[Stored data]
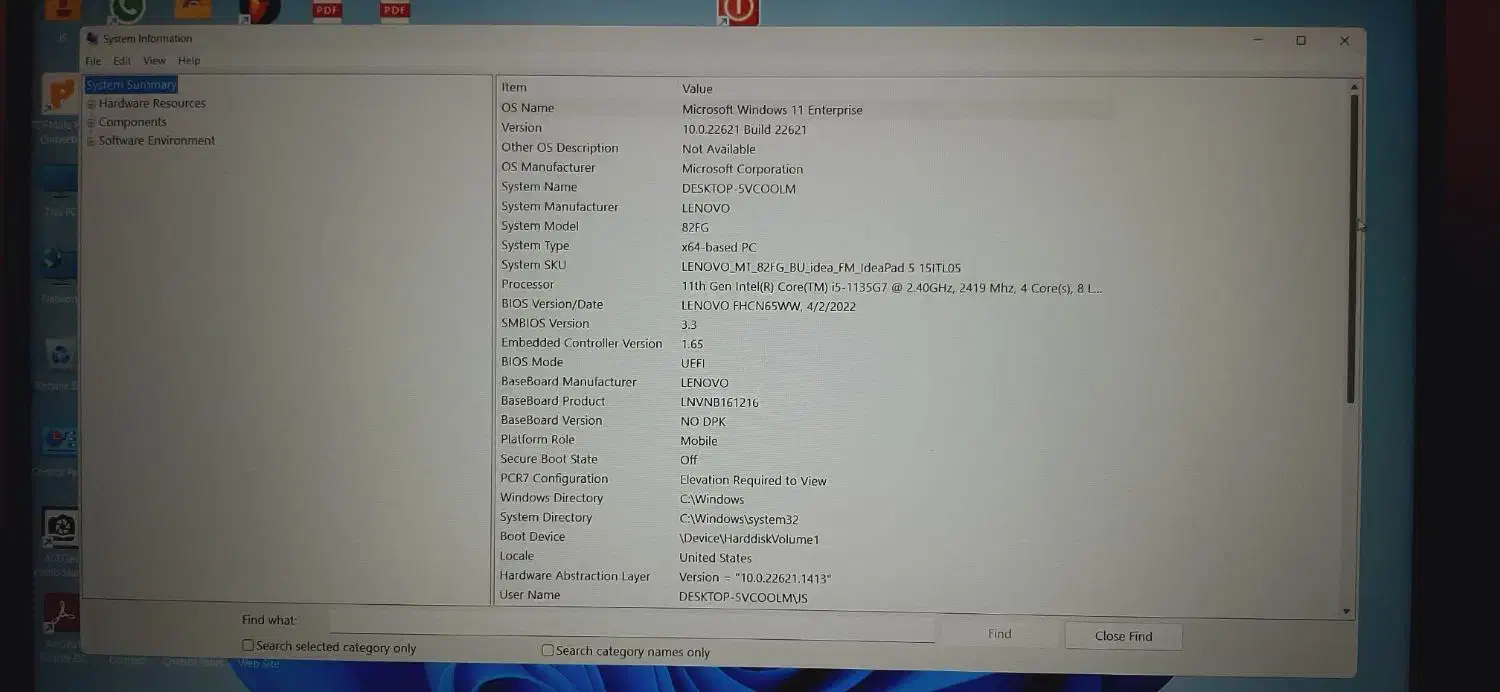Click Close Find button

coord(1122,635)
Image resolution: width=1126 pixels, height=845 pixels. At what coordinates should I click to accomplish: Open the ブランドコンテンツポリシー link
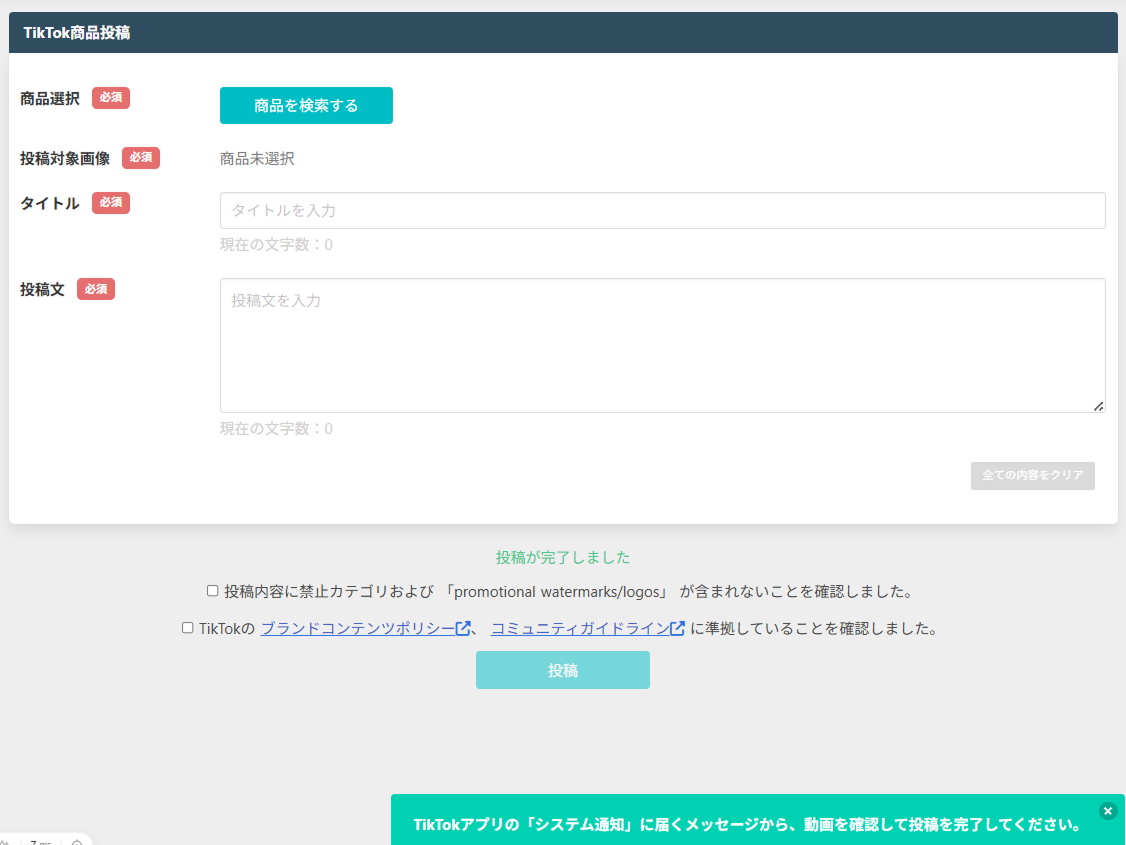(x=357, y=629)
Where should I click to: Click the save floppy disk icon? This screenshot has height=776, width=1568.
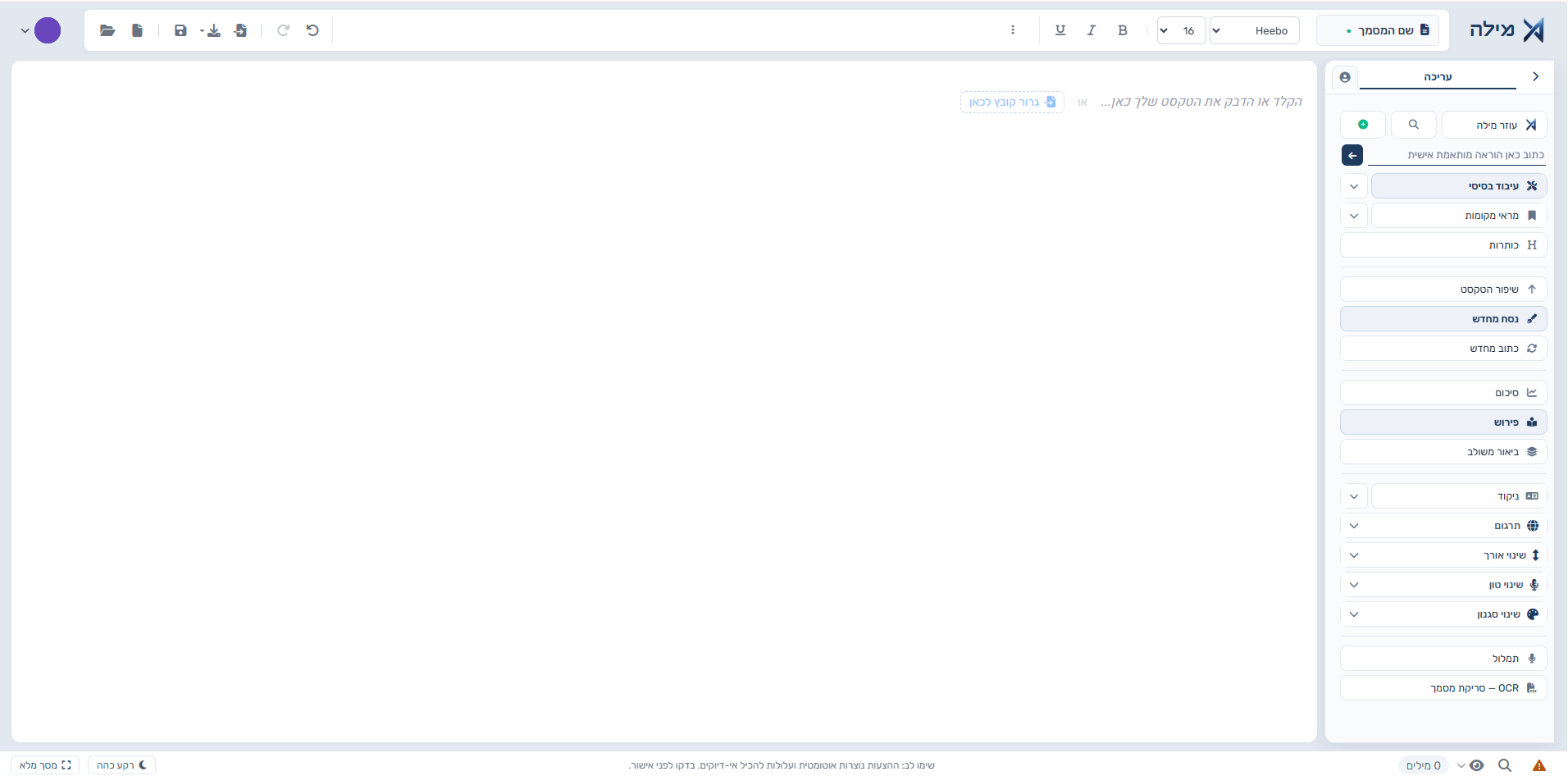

### EXERCISE BRIEF
Give again, word for word, the line that contains "Image resolution: width=1126" and every line after it through the end of the entries; omit the pictures.

### TASK RESPONSE
Image resolution: width=1126 pixels, height=845 pixels. At what coordinates should I click to accomplish: Open the ブランドコンテンツポリシー link
(x=357, y=629)
Where should I click to: Click the save floppy disk icon? This screenshot has height=776, width=1568.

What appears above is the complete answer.